废弃工厂的铁门挂着拇指粗的铁链,月光下泛着冷光。
陆昭阳绕到后墙,顺着锈蚀的水管爬上去时,听见里面传来模糊的对话:"刘博士说那笔记本不能留......""那女的嘴硬得很,揍了两拳才肯说位置......"
他贴着墙根挪动,靴底碾过一片碎玻璃。
巡逻的守卫打着手电筒过来时,他屏住呼吸缩在废弃的通风管道后面。
光束扫过他藏身处的瞬间,他摸出防狼喷雾,却在看清守卫腰间的对讲机时顿住——那是集团特供的加密型号,陆明的人果然掺了进来。
厂房深处传来重物拖拽的声音。
陆昭阳顺着声音摸过去,在第三间仓库门口停住脚步。
透过破窗望进去,苏小絮被绑在铁架椅上,额发黏着血渍,下巴上有块青肿。
她的帆布包被扔在地上,拉链大开,里面的设计图散了一地,唯独少了那本黑色笔记本。
"小絮!"他撞开锈迹斑斑的门,冲过去时带倒了墙角的油桶。
苏小絮抬起头,眼睛在黑暗里亮得惊人:"昭阳......他们要......"
"嘘。"陆昭阳用随身的钢笔挑断她手腕上的麻绳,指腹轻轻碰了碰她肿起的脸颊,"我在。"他解绳子的手在抖,麻绳割得指尖生疼,"笔记本呢?"

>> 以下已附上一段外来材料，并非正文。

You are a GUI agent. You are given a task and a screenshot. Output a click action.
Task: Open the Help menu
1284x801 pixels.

"被刘博士拿走了......"苏小絮突然抓住他的手腕,"他说......说要当着我的面烧......"
"走。"陆昭阳把她护在身后,捡起地上的帆布包塞给她,"我带你出去。"
仓库的顶灯突然"啪"地亮起。
刘博士从阴影里走出来,白大褂上沾着暗红的污渍,手里捏着那本黑色笔记本:"陆先生来得正好。"他推了推眼镜,镜片反着冷光,"我正愁没人见证人类在绝境中的进化——"
厂房外传来密集的脚步声。
陆昭阳转身,看见二十几个守卫举着电棍围过来,月光从破窗照进来,在地面投下密密麻麻的影子,像张正在收紧的网。
苏小絮的手指掐进他掌心。
他低头,看见她眼里的恐惧正被另一种光芒取代——那是三年前她在巴黎时装周被抄袭,却站在T台中央说"我的设计,经得起任何审视"时的眼神。
"昭阳。"她轻声说,"我们背靠背。"
刘博士的笑声混着守卫逼近的脚步声在空旷的厂房里回荡。
陆昭阳摸出腰后的防狼喷雾,另一只手扣住苏小絮的手腕。
窗外的月亮被乌云遮住了半边,阴影里,某个守卫的电棍突然亮起刺目的白光。